Alterations of protein metabolism by metabolic acidosis in children with chronic renal failure

Abstract

Several reports suggest that metabolic acidosis may induce significant alterations in protein metabolism and that its outbreak may even result in growth retardation in children with chronic renal failure (CRF). However, the effects of metabolic acidosis on protein metabolism kinetics have never been investigated in these settings. Postabsorptive leucine metabolism, a marker of whole-body protein metabolism, was measured by using a primed, continuous intravenous infusion of L-[1-13C]leucine in 10 CRF children who were one to four years old. Interindividual values of whole-body protein turnover exhibited a very large range, which was mainly accounted for by acidotic status (plasma HCO3-) and body composition [fat-free mass (FFM)]. After correction for differences in FFM, plasma HCO3- was highly correlated with protein breakdown (R2 = 0.65, P < 0.001), so that CRF children were divided in two groups according to their acid-base status: Group A had a mean plasma HCO3- level of 15.8 +/- 1.5 mmol. L-1 (mean +/- SD, N = 5), whereas group B had near-normal values (HCO3-, 22.6 +/- 3.0 mmol. L-1, N = 5).
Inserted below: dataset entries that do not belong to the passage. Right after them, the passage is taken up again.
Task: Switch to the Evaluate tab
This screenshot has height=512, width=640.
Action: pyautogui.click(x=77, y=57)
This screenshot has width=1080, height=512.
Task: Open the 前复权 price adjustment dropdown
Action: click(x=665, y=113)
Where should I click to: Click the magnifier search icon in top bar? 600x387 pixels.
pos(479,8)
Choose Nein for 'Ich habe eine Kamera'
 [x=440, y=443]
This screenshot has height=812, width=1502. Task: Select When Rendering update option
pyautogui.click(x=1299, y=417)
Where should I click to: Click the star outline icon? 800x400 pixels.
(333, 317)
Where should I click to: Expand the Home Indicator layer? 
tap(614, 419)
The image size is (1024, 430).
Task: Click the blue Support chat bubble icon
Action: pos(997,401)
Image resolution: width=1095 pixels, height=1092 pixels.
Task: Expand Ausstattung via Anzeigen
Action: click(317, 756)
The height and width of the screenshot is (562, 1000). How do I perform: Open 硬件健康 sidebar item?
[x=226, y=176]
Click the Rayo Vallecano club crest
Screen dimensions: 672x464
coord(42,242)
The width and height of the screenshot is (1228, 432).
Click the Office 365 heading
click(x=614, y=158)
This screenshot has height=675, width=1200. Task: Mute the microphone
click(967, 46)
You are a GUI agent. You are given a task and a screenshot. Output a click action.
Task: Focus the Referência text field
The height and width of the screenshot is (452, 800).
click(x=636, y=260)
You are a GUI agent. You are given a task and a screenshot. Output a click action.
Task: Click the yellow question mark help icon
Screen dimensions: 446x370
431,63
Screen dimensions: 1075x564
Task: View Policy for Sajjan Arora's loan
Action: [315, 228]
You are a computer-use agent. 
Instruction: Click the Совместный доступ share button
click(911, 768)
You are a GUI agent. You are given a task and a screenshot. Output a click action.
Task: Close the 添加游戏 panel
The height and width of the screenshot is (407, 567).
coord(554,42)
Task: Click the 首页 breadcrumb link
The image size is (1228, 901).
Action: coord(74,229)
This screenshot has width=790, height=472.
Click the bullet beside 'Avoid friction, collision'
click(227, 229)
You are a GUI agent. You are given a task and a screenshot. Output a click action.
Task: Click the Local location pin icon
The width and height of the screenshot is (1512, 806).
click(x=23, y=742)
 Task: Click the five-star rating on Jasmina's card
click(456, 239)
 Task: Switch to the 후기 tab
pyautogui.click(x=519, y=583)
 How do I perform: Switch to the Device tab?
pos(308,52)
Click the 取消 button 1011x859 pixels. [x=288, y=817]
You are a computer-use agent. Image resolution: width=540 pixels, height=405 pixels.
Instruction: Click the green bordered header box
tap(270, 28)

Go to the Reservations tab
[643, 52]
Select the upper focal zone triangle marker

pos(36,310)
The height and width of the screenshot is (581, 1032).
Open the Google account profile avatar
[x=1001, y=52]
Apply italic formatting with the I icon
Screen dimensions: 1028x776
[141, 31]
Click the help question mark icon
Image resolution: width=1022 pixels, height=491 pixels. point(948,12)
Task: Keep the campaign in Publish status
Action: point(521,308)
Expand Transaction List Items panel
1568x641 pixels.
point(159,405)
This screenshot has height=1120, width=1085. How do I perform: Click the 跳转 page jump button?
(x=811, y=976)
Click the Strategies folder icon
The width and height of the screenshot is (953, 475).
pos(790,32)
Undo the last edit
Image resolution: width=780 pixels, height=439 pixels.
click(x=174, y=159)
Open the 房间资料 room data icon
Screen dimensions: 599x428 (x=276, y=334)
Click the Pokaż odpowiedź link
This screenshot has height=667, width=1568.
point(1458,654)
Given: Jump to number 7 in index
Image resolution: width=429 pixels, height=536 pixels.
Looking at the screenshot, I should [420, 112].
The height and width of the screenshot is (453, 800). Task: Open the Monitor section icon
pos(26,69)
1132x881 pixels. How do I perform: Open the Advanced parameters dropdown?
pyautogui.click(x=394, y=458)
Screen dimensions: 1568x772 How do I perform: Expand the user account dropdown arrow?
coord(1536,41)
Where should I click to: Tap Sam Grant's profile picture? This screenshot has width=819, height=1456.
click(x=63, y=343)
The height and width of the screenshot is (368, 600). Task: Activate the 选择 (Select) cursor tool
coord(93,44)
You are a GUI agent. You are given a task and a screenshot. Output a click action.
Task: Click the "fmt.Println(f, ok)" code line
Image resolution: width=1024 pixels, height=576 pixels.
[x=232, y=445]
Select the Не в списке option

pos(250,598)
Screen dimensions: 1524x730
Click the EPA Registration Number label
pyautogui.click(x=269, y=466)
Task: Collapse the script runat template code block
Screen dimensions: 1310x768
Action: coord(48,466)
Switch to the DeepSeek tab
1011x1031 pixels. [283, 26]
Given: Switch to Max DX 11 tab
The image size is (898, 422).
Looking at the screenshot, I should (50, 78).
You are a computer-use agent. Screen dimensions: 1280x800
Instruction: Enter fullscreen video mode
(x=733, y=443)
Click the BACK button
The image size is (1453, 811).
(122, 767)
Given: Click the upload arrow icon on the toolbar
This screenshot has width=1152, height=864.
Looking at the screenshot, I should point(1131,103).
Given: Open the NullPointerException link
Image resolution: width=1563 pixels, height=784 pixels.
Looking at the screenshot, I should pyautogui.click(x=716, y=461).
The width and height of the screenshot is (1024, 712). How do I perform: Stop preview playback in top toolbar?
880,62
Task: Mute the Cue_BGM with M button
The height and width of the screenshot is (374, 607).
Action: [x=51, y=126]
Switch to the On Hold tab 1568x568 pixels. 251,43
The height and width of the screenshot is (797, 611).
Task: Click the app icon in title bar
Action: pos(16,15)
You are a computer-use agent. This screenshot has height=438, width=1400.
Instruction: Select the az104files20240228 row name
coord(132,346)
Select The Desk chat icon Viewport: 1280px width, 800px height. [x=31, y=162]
The leucine rate of appearance from protein breakdown was markedly higher in group A than in group B (4.15 +/- 1.43 vs. 2.46 +/- 0.47 micromol. kg-1. min-1, respectively, P < 0.05), and the net leucine balance tended to be more negative in group A (-0.73 +/- 0.34 vs. -0.44 +/- 0.26 micromol. kg-1. min-1, respectively). Metabolic acidosis in children with CRF results in an excessive catabolic state, suggesting that acidosis-related protein wasting could contribute to growth retardation.